## What you will do:
Look through the lines below and copy each one that includes "width".

[Information given Boundary: Start]

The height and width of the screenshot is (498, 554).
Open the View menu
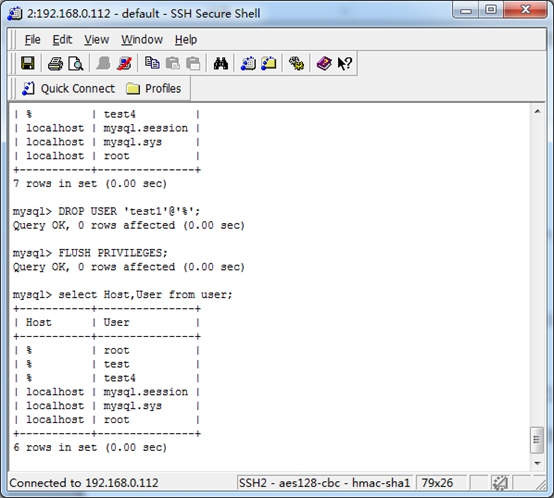click(96, 40)
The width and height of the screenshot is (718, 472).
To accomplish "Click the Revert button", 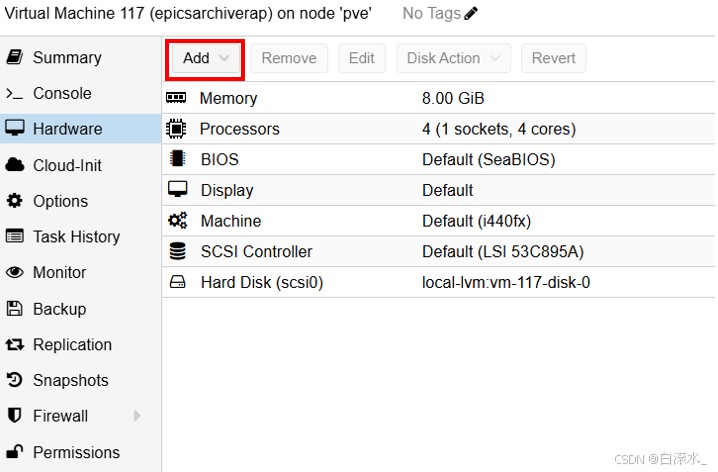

[Information given Boundary: End]

## Task result:
The height and width of the screenshot is (498, 554).
The width and height of the screenshot is (718, 472).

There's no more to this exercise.